Ed Mitchell still remembers this opening scene from the 1971 film
Play it Again Misty. He first saw it when he was a 14-year-old kid living in a foster home in rural Washington. He wanted to be there, on that coast, in beautiful Monterey County. Mitchell is nothing if not determined.

I met Mitchell, now 67, this summer as he was in the midst of a campaign for a seat on Monterey County’s Board of Supervisors. In a June primary election for his district, he garnered just over 39 percent of the vote – not enough to beat John Phillips (who got 49 percent), but enough to force a runoff in November.

Mitchell’s a firm handshake, big smile kind of guy with slicked back graying hair, a neatly trimmed dark mustache, cowboy hat, and button-down shirt. He’s a little bit country and a little bit business.

I had seen his photo numerous times on his campaign website and other publications. When he invited me to his home, and to meet his horses, I expected a pickup truck in the driveway – something to match the hat and the ranch. Instead, there was a Mini Cooper, with his mug plastered to the side. Mitchell, I realized, is also full of surprises.

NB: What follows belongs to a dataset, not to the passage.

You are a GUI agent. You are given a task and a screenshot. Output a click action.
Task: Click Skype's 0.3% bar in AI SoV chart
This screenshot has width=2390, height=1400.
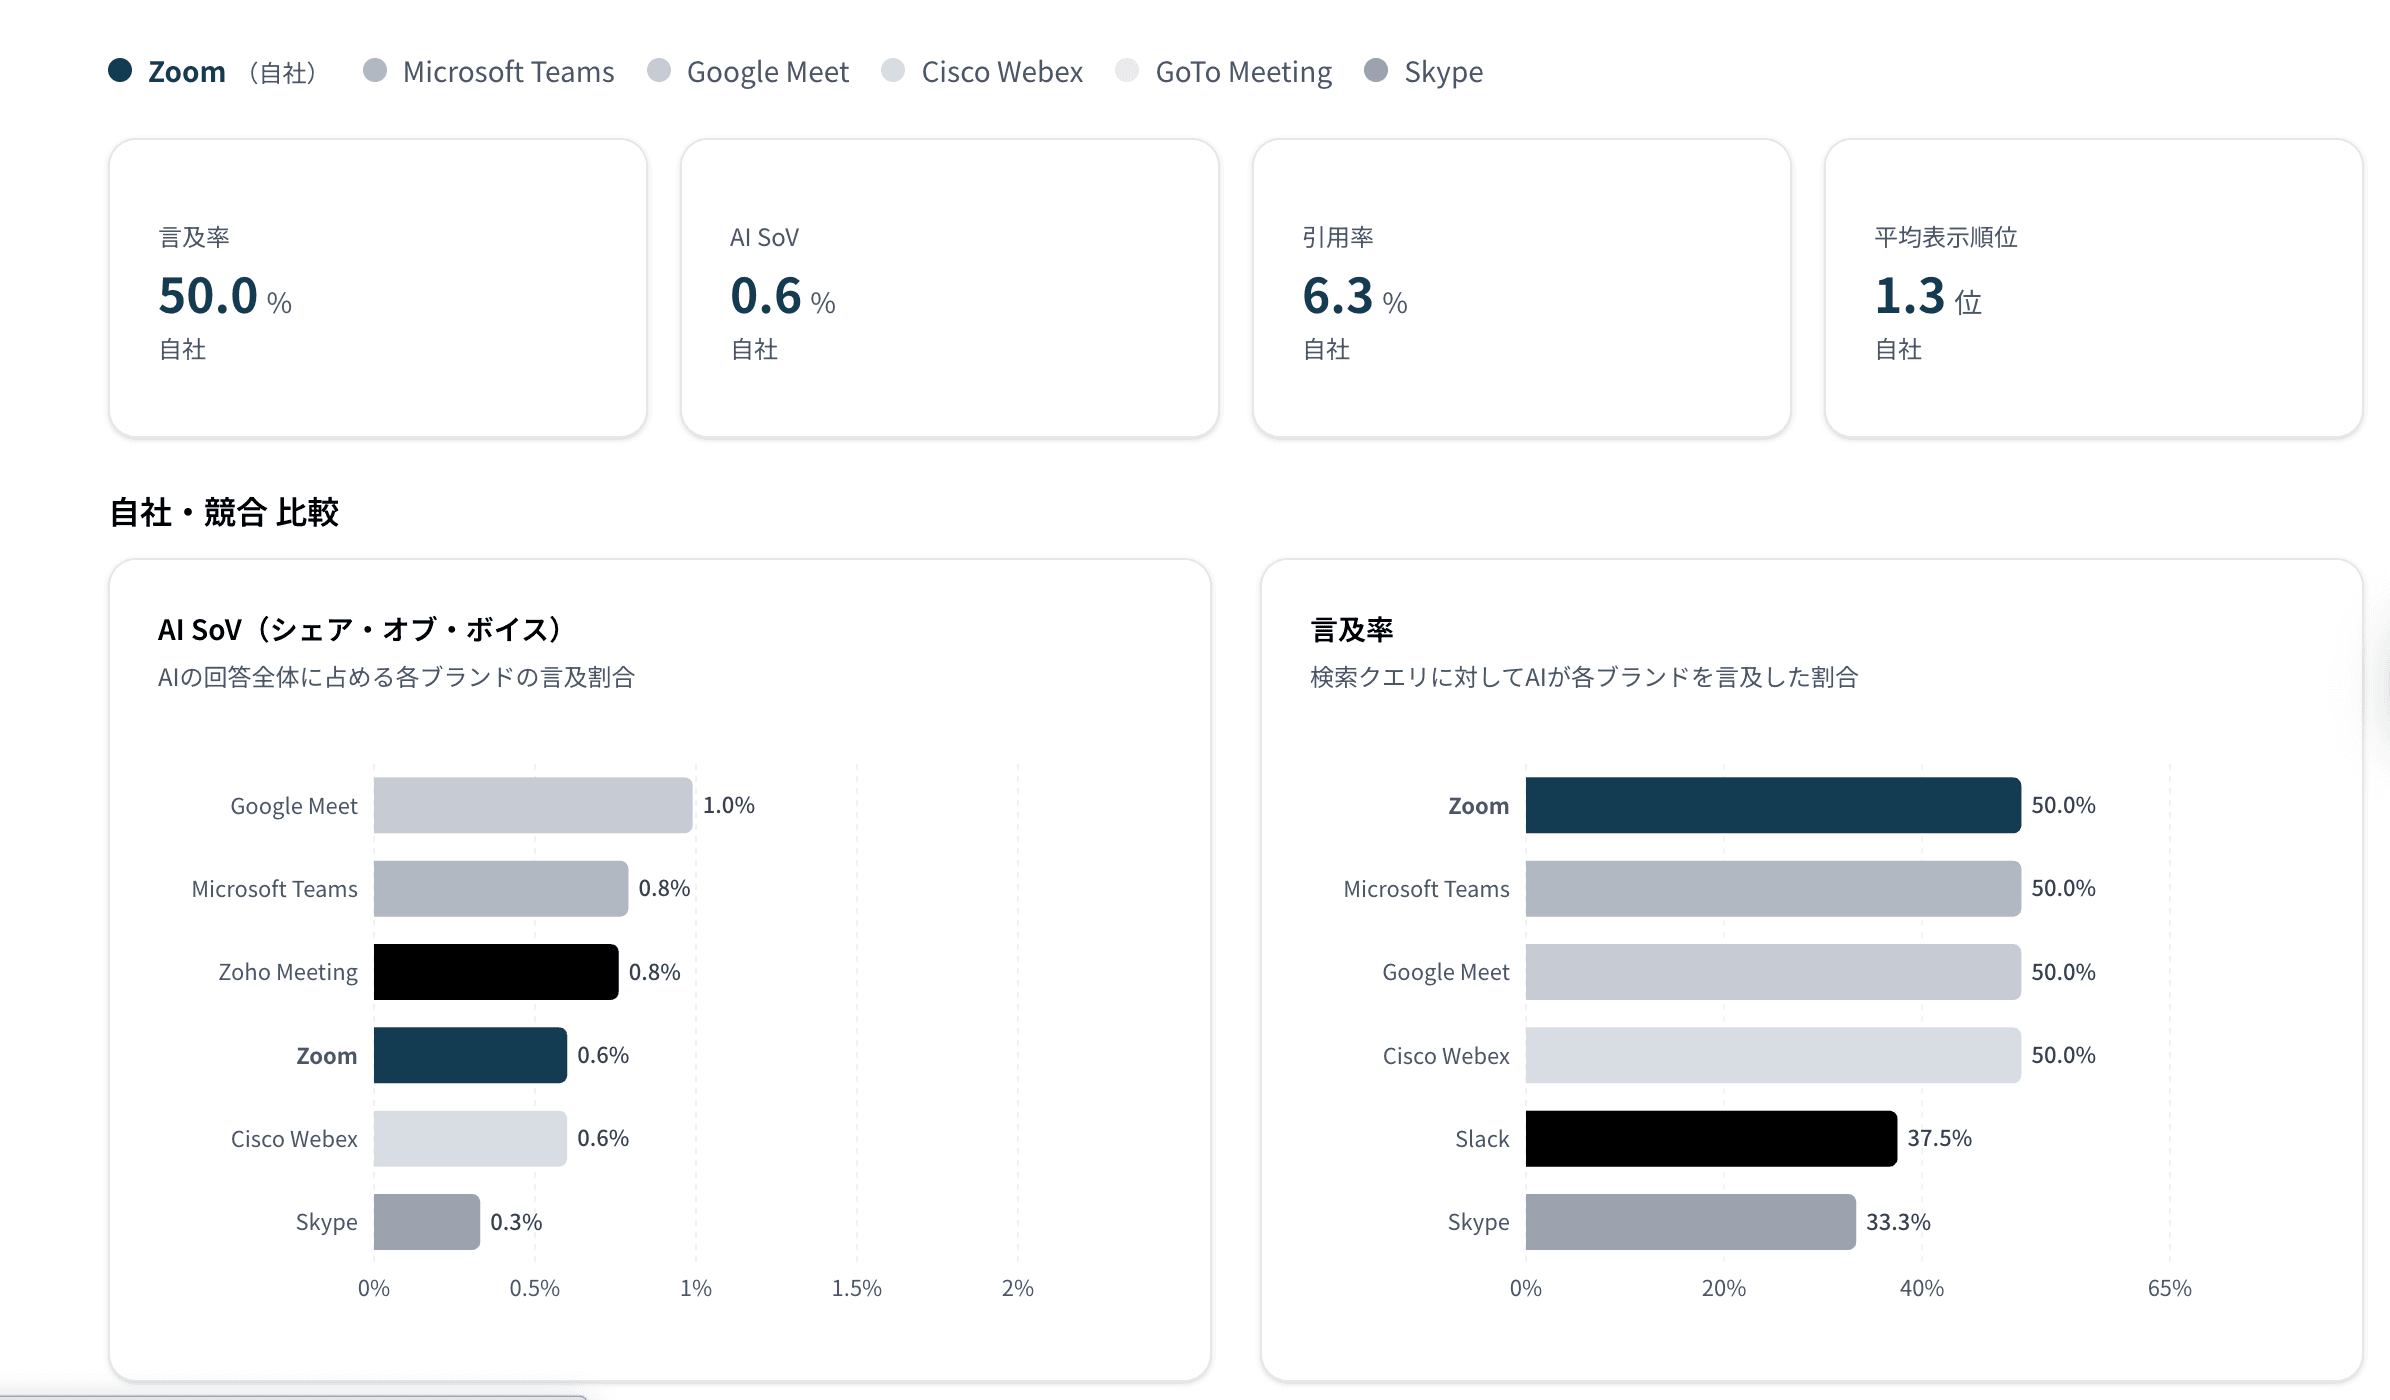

His latest crusade is something of a surprise, even to himself. Not the running for office part, but the one where he became outspoken about the risks of fracking – the oil and gas industry’s controversial practice of blasting water, sand, and chemicals underground at high pressure to release oil and gas. He got “suckered into the dark world of giving a crap,” he tells me, tongue-in-cheek. At first Mitchell, a career military guy and aerospace engineer, might seem an unlikely person to become an anti-fracking activist – but that’s only if you have a limited view of fracking’s impacts, and Mitchell doesn’t.